Collected data entries
┄┄┄┄┄┄

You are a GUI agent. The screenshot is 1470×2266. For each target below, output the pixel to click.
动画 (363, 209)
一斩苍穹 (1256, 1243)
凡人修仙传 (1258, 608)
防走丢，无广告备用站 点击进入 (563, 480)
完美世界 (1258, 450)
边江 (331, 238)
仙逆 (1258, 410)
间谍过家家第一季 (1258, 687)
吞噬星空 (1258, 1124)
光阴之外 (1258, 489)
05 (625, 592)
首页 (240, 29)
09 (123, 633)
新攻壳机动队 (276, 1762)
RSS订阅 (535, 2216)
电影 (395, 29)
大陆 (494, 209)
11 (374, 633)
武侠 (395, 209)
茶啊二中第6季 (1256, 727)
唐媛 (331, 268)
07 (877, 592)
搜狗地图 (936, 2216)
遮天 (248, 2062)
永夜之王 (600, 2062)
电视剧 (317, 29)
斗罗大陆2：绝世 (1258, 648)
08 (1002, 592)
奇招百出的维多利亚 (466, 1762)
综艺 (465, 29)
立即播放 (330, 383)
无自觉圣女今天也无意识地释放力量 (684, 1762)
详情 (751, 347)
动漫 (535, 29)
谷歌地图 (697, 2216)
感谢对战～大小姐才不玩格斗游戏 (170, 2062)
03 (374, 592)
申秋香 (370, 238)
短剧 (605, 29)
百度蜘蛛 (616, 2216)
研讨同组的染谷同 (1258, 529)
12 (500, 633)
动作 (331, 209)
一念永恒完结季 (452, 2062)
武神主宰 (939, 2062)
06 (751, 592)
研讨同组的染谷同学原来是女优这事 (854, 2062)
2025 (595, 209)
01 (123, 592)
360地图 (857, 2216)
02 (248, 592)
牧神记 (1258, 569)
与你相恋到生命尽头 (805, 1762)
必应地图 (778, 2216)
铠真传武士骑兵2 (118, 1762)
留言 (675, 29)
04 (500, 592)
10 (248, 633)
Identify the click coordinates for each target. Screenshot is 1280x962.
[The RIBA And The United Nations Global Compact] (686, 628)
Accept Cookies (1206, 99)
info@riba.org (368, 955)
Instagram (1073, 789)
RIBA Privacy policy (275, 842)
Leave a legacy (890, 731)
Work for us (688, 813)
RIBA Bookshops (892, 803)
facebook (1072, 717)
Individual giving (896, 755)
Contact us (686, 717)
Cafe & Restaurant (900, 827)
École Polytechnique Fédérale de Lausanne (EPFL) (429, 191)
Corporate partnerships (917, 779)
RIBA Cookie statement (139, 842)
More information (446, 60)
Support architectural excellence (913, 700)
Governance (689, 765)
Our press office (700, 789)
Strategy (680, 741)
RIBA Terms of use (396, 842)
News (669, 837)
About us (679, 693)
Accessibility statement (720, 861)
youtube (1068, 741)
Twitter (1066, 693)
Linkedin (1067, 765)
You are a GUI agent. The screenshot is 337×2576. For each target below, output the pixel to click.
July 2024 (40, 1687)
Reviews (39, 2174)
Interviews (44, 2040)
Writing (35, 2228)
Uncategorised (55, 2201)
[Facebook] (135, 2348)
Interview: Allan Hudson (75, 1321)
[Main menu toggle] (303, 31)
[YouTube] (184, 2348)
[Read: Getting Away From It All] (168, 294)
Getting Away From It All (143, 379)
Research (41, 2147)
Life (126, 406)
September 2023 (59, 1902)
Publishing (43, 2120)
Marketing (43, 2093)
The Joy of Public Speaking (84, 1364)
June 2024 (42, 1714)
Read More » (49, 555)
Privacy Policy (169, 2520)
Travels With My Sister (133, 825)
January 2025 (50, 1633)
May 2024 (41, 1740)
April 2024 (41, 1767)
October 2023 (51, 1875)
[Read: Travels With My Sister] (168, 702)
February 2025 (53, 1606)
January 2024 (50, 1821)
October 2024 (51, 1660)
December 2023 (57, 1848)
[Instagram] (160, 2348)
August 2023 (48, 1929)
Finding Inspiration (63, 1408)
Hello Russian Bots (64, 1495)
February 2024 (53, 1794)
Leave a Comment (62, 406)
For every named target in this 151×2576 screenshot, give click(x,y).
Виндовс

┄┄┄┄┄┄

Output every record verbatim.

*Answer to this problem:*
You are a GUI agent. The screenshot is 1470×2266. For each target below, output the pixel to click.
动画 (363, 209)
一斩苍穹 (1256, 1243)
凡人修仙传 (1258, 608)
防走丢，无广告备用站 点击进入 (563, 480)
完美世界 (1258, 450)
边江 (331, 238)
仙逆 (1258, 410)
间谍过家家第一季 (1258, 687)
吞噬星空 (1258, 1124)
光阴之外 (1258, 489)
05 (625, 592)
首页 (240, 29)
09 (123, 633)
新攻壳机动队 (276, 1762)
RSS订阅 (535, 2216)
电影 (395, 29)
大陆 (494, 209)
11 (374, 633)
武侠 (395, 209)
茶啊二中第6季 (1256, 727)
唐媛 (331, 268)
07 (877, 592)
搜狗地图 (936, 2216)
遮天 (248, 2062)
永夜之王 (600, 2062)
电视剧 (317, 29)
斗罗大陆2：绝世 (1258, 648)
08 (1002, 592)
奇招百出的维多利亚 (466, 1762)
综艺 (465, 29)
立即播放 (330, 383)
无自觉圣女今天也无意识地释放力量 (684, 1762)
详情 (751, 347)
动漫 (535, 29)
谷歌地图 (697, 2216)
感谢对战～大小姐才不玩格斗游戏 (170, 2062)
03 (374, 592)
申秋香 (370, 238)
短剧 (605, 29)
百度蜘蛛 (616, 2216)
研讨同组的染谷同 (1258, 529)
12 (500, 633)
动作 (331, 209)
一念永恒完结季 (452, 2062)
武神主宰 (939, 2062)
06 (751, 592)
研讨同组的染谷同学原来是女优这事 (854, 2062)
2025 (595, 209)
01 (123, 592)
360地图 (857, 2216)
02 (248, 592)
牧神记 (1258, 569)
与你相恋到生命尽头 (805, 1762)
必应地图 (778, 2216)
铠真传武士骑兵2 (118, 1762)
留言 (675, 29)
04 (500, 592)
10 (248, 633)
Identify the click coordinates for each target. Screenshot is 1280x962.
[The RIBA And The United Nations Global Compact] (686, 628)
Accept Cookies (1206, 99)
info@riba.org (368, 955)
Instagram (1073, 789)
RIBA Privacy policy (275, 842)
Leave a legacy (890, 731)
Work for us (688, 813)
RIBA Bookshops (892, 803)
facebook (1072, 717)
Individual giving (896, 755)
Contact us (686, 717)
Cafe & Restaurant (900, 827)
École Polytechnique Fédérale de Lausanne (EPFL) (429, 191)
Corporate partnerships (917, 779)
RIBA Cookie statement (139, 842)
More information (446, 60)
Support architectural excellence (913, 700)
Governance (689, 765)
Our press office (700, 789)
Strategy (680, 741)
RIBA Terms of use (396, 842)
News (669, 837)
About us (679, 693)
Accessibility statement (720, 861)
youtube (1068, 741)
Twitter (1066, 693)
Linkedin (1067, 765)
You are a GUI agent. The screenshot is 337×2576. For each target below, output the pixel to click.
July 2024 (40, 1687)
Reviews (39, 2174)
Interviews (44, 2040)
Writing (35, 2228)
Uncategorised (55, 2201)
[Facebook] (135, 2348)
Interview: Allan Hudson (75, 1321)
[Main menu toggle] (303, 31)
[YouTube] (184, 2348)
[Read: Getting Away From It All] (168, 294)
Getting Away From It All (143, 379)
Research (41, 2147)
Life (126, 406)
September 2023 (59, 1902)
Publishing (43, 2120)
Marketing (43, 2093)
The Joy of Public Speaking (84, 1364)
June 2024 (42, 1714)
Read More » (49, 555)
Privacy Policy (169, 2520)
Travels With My Sister (133, 825)
January 2025 (50, 1633)
May 2024 (41, 1740)
April 2024 (41, 1767)
October 2023 (51, 1875)
[Read: Travels With My Sister] (168, 702)
February 2025 (53, 1606)
January 2024 (50, 1821)
October 2024 (51, 1660)
December 2023 (57, 1848)
[Instagram] (160, 2348)
August 2023 (48, 1929)
Finding Inspiration (63, 1408)
Hello Russian Bots (64, 1495)
February 2024 (53, 1794)
Leave a Comment (62, 406)
For every named target in this 151×2576 screenshot, give click(x,y).
Виндовс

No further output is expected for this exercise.